Sehr geehrte Frau L.,
vielen Dank für Ihre Frage zur geplanten EU‑CSA‑Verordnung und die damit verbundenen Fragen des Grundrechtsschutzes in der digitalen Kommunikation. Bündnis 90/Die Grünen treten für einen wirksamen Schutz von Kindern und zugleich für die unbedingte Wahrung von Vertraulichkeit und Integrität privater Kommunikation ein. Eine anlasslose Chatkontrolle lehnen wir daher klar ab, ebenso jede Schwächung von Ende‑zu‑Ende‑Verschlüsselung etwa durch Client‑Side‑Scanning oder Hintertüren.

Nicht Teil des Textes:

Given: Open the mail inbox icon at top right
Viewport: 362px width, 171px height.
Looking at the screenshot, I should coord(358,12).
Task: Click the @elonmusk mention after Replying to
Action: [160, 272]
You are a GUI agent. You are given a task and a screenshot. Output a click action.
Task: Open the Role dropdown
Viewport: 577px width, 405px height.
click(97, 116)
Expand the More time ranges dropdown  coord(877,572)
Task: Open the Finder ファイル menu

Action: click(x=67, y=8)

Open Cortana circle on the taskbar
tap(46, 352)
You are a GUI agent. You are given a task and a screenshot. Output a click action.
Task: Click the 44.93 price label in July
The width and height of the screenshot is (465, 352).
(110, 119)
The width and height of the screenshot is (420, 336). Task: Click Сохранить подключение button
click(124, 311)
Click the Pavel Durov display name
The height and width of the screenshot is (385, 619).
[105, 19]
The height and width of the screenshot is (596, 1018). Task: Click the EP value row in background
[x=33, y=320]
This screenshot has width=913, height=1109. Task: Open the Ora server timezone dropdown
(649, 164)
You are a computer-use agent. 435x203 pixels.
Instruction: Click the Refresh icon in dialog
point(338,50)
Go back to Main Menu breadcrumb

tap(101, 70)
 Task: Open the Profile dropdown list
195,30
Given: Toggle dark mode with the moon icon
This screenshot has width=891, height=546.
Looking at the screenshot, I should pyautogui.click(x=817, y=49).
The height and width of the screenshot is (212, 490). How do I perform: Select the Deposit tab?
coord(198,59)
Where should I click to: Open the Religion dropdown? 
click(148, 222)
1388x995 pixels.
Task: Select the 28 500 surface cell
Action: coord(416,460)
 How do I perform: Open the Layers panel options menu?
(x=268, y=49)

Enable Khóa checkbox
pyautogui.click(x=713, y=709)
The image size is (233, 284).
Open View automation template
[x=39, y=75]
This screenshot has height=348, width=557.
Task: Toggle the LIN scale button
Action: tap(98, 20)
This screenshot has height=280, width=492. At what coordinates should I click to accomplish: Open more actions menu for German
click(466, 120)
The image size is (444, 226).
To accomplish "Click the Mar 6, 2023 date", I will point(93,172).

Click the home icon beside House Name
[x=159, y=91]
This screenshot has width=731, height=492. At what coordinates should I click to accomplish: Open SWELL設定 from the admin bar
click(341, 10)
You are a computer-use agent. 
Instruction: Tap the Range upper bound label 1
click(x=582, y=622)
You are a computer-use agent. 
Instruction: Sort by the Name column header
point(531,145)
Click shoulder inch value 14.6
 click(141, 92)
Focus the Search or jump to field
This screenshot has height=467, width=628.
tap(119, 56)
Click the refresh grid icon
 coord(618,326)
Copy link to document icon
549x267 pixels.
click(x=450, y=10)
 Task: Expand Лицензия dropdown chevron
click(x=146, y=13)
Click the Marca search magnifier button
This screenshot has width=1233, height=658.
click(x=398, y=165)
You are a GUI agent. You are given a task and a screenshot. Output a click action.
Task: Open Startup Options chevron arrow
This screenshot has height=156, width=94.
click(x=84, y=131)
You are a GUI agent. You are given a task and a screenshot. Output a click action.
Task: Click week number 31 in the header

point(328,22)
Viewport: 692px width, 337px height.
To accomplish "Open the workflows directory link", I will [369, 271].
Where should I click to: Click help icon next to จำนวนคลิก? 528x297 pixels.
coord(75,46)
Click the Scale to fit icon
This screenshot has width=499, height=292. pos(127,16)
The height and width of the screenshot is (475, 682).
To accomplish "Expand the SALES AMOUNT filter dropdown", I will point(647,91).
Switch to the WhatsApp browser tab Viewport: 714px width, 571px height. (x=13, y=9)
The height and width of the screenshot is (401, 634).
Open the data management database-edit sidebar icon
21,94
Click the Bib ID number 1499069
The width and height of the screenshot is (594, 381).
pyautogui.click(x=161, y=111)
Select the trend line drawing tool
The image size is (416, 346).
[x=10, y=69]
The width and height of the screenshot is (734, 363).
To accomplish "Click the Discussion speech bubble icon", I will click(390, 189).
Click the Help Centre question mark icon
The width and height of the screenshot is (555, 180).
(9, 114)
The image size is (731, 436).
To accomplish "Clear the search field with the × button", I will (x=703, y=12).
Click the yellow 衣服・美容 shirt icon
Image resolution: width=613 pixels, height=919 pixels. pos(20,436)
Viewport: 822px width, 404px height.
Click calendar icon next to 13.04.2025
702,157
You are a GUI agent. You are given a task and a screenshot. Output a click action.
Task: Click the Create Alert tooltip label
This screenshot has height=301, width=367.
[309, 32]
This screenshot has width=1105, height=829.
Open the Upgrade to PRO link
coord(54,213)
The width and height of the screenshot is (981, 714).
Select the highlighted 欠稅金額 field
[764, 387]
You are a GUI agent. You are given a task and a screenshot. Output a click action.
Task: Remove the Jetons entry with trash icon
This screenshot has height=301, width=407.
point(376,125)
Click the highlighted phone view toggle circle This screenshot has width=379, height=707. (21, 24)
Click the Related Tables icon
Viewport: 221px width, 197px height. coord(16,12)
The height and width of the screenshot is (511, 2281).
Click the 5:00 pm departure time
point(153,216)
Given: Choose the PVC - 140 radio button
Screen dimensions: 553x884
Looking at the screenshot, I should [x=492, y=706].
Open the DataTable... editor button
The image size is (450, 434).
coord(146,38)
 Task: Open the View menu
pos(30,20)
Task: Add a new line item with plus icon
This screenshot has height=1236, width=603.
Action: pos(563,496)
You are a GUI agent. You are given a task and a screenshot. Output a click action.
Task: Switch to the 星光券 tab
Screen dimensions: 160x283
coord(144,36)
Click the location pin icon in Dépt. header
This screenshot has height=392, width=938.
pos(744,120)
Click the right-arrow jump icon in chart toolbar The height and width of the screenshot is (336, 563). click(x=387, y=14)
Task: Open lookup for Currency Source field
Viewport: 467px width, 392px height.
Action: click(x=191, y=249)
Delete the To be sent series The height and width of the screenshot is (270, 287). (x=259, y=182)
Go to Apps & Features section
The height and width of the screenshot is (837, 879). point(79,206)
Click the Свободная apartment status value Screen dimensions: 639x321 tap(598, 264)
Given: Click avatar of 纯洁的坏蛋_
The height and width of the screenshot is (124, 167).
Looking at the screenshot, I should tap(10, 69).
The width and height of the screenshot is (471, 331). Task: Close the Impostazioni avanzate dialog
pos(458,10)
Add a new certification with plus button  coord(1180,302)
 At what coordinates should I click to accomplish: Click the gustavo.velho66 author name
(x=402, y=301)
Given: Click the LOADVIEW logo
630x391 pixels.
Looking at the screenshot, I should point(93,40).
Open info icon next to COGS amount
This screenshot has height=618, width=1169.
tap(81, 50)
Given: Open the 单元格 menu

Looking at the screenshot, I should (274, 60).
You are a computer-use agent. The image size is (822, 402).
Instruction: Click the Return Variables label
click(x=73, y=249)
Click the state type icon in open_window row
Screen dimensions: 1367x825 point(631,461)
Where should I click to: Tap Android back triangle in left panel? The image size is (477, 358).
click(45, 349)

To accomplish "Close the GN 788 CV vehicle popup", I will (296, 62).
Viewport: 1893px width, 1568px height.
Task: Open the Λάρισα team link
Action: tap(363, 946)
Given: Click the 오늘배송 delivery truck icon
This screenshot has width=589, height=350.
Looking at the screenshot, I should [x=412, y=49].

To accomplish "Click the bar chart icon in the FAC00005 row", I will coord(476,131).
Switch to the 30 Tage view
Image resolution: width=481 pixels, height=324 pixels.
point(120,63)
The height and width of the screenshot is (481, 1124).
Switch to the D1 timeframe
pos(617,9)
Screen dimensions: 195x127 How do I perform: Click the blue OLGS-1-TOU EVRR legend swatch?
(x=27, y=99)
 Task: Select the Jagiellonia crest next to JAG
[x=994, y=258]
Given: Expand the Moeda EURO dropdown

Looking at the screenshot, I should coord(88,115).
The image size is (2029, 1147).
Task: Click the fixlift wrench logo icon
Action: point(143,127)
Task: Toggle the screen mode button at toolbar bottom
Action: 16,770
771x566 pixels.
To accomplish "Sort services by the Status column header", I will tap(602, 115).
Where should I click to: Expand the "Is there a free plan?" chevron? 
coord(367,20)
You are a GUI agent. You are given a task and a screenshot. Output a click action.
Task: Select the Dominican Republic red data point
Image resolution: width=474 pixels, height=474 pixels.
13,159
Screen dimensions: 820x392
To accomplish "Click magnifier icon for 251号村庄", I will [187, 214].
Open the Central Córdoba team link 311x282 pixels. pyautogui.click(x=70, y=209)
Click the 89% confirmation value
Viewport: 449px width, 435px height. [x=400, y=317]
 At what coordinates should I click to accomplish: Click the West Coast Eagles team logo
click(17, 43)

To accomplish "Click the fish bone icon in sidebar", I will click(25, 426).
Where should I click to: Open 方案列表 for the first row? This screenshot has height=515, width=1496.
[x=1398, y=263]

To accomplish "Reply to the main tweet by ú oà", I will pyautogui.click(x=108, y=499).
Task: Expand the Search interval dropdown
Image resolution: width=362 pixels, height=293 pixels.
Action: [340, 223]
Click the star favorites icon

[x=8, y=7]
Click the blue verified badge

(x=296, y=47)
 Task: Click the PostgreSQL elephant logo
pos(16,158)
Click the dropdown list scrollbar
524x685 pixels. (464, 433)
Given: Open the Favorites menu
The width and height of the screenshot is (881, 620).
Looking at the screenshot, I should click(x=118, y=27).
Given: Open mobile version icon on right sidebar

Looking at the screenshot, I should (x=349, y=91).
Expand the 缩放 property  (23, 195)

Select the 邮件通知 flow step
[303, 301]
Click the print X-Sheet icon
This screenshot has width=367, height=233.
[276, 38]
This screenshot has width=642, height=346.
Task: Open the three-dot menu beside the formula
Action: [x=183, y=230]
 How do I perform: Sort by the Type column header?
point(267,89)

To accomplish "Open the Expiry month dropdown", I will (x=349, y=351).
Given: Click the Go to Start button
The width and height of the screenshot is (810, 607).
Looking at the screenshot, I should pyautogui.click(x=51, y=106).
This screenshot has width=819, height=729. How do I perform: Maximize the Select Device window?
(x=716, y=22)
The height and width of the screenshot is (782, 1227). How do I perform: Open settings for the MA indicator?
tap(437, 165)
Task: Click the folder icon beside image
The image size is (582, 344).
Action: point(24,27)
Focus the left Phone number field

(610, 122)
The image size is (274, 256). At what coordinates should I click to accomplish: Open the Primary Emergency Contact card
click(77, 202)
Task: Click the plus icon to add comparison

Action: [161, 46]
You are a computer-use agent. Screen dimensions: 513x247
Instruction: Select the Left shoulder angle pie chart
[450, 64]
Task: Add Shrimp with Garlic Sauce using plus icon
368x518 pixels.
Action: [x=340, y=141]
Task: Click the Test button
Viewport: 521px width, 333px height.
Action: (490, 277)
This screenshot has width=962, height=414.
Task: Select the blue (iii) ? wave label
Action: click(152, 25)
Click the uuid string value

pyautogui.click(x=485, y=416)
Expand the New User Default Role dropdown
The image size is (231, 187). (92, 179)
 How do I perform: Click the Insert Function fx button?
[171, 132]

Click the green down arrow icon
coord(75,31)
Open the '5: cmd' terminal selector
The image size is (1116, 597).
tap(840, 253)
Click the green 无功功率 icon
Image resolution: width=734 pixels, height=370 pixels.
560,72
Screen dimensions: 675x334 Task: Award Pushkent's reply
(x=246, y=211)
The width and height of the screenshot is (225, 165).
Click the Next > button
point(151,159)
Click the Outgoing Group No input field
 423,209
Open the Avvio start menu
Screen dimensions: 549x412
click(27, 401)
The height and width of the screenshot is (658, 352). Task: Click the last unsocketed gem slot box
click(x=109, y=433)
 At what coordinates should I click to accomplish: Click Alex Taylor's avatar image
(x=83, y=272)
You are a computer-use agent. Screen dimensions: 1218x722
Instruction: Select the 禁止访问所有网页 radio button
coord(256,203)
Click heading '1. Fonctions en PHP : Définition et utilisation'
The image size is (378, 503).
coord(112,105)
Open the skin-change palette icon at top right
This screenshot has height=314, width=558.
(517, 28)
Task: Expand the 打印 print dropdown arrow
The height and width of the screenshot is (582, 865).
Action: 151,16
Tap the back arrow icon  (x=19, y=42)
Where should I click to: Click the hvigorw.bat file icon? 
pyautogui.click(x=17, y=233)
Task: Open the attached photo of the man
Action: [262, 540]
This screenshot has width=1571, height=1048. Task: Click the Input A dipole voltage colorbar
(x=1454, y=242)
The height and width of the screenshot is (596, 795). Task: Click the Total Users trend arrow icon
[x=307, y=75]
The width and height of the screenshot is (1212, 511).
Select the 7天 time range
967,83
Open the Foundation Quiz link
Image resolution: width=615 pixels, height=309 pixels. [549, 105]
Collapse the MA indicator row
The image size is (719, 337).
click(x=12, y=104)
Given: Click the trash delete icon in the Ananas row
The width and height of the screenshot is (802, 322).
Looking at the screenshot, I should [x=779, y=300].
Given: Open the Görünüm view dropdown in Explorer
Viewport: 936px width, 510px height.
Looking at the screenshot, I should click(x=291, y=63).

Die Vertraulichkeit der Kommunikation ist Kern unserer freiheitlichen Ordnung und darf nicht durch massenhafte, verdachtsunabhängige Inhaltsprüfungen ausgehöhlt werden. Verfahren mit hohen Fehlalarmraten gefährden Grundrechte, binden Ressourcen und unterminieren Vertrauen, ohne die angestrebte Wirksamkeit zu belegen. Zugleich erkennen wir den legitimen Auftrag an, sexualisierte Gewalt gegen Kinder entschieden zu bekämpfen, jedoch mit rechtsstaatlich zielgerichteten Mitteln statt mit flächendeckender Überwachung
Konkret setzen wir auf präventive Maßnahmen, bessere Ausstattung und Spezialisierung der Strafverfolgung, schnelle Lösch- und Meldewege sowie klare „Safety‑by‑Design“-Pflichten für Diensteanbieter, ohne Verschlüsselung zu unterlaufen. Erkennungsanordnungen dürfen, wenn überhaupt, nur eng begrenzt, richterlich kontrolliert, zeitlich befristet und strikt verhältnismäßig in klar umrissenen Fällen erfolgen, nicht als allgemeine Hintergrundüberwachung. Starke Verschlüsselung schützt nicht nur Privatsphäre, sondern auch Wirtschaft, Behörden und Zivilgesellschaft – sie ist ein Sicherheitsgewinn, kein Hindernis.
Deutschland sollte in Brüssel auf eine Lösung hinwirken, die Kinderschutz effektiv macht, ohne das Telekommunikationsgeheimnis und die Vertraulichkeit der Kommunikation preiszugeben.